In order to further marginalise her, Fulk accused his wife of having an affair with her cousin, Hugh II, Count of Jaffa. These unfounded assertions of infidelity against Melisende, together with Fulk's attempts to assassinate her cousin, were reason enough for the queen's supporters to openly challenge Fulk which eventually led to a palace coup which reestablished Melisende as Queen of Jerusalem.

In the years to follow she again performed her royal duties and eventually even forgave her husband who would however no longer "attempt to take the initiative, even in trivial matters without [Melisende's] knowledge", as a historian of the time writes.         

Fulk would not remain the only man to challenge Melisende's authority. After having reached majority in 1143, Melisende's first son Baldwin III was jointly crowned with his mother. He soon felt that he should take more responsibility in governance and eventually even instigated a public self-crowning in the absence of his mother. The strive between mother and son was taken to the Haute Cour, a kind of royal council composed of nobility and clergy, which decided that Baldwin should rule the north of the kingdom, while his mother Melisende should have the authority over the richer Judea and Samaria, as well as Jerusalem.
Still not satisfied Baldwin went to war against his mother and invaded her realms. Surprised by this quick attack, Melisende eventually lost the war, but with mediation of the church, was granted the city of Nablus and adjacent lands under the condition that her son Baldwin would no longer disturb the peace.

Melisende and her son were eventually reconciled, and Baldwin learned to appreciate his mother's connections with other rulers, as well as her experience and wisdom. Spending a lot of time on military campaigns, Melisende became an important adviser to Baldwin and often acted on behalf of her son during his absence.  

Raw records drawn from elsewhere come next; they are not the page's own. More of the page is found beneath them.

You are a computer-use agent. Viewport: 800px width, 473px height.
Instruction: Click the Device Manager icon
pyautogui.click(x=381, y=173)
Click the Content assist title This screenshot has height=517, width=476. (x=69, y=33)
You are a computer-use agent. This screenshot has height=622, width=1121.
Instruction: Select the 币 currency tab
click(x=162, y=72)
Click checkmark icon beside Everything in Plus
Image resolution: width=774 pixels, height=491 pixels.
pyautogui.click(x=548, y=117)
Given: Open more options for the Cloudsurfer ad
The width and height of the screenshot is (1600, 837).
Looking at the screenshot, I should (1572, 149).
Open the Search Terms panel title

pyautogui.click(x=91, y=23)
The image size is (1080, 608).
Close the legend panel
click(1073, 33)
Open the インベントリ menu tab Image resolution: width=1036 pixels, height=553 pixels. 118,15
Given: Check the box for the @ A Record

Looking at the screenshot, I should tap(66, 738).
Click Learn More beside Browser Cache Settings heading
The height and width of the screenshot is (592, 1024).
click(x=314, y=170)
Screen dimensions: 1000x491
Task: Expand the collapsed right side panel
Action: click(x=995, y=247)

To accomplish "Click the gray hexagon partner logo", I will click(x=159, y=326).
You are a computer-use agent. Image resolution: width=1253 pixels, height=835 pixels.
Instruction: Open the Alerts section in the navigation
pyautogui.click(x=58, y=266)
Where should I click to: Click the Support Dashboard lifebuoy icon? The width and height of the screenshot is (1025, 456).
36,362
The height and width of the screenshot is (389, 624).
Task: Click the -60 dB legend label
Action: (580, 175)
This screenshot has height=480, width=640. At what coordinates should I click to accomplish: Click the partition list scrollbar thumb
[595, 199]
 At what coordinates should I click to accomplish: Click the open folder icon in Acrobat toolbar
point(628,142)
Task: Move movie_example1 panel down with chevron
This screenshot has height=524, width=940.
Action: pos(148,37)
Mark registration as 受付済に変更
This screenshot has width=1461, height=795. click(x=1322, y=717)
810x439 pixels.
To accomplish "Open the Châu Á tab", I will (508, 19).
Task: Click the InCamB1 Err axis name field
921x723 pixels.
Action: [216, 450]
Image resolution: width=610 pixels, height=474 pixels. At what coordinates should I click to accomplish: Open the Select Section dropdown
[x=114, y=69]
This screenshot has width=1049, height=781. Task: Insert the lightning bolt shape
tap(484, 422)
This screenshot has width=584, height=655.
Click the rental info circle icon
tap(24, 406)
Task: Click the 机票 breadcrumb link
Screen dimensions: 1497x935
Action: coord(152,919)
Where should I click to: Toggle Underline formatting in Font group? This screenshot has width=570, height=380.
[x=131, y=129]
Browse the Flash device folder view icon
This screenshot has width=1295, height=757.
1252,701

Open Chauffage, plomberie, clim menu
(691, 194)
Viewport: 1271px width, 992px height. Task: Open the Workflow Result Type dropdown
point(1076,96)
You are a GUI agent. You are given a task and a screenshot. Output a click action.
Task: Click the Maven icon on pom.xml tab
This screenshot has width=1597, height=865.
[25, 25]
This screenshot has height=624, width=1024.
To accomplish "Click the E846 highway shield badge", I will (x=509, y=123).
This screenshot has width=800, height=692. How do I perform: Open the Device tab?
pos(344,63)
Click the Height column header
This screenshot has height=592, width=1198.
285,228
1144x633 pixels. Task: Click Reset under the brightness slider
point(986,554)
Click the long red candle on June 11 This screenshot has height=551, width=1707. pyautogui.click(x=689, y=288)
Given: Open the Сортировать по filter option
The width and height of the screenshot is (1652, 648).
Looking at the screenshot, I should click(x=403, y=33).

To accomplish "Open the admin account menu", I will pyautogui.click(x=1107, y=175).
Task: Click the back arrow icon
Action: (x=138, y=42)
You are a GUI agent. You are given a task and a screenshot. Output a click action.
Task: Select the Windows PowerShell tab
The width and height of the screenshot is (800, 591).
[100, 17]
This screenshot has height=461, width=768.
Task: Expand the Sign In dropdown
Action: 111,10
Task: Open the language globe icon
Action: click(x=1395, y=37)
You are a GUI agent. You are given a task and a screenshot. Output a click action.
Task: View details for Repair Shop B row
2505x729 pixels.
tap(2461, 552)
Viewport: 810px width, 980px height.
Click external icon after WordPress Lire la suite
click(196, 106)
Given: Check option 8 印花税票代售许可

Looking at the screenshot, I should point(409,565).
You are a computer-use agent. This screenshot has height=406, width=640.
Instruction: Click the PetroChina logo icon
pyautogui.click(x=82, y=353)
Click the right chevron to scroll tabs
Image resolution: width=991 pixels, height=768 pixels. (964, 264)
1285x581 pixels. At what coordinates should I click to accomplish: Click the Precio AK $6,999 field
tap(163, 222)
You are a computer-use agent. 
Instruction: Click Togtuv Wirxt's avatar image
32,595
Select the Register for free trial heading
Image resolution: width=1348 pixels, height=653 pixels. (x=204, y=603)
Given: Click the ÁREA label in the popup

Melisende's rule lasted 30 years. Throughout her lifetime she enjoyed the support of the Church and was given the title of Patroness of the Church and Arts. William of Tyre described her as "a very wise woman, fully experienced in almost all affairs of state business, who completely triumphed over the handicap of her sex [sic!] so she could take charge of important affairs...".

Melisende's female descendants continued to play important parts in the history of the Crusader rule over the Holy Land, yet none of them managed to hold on to the power in their own names as long as Queen Melisende did.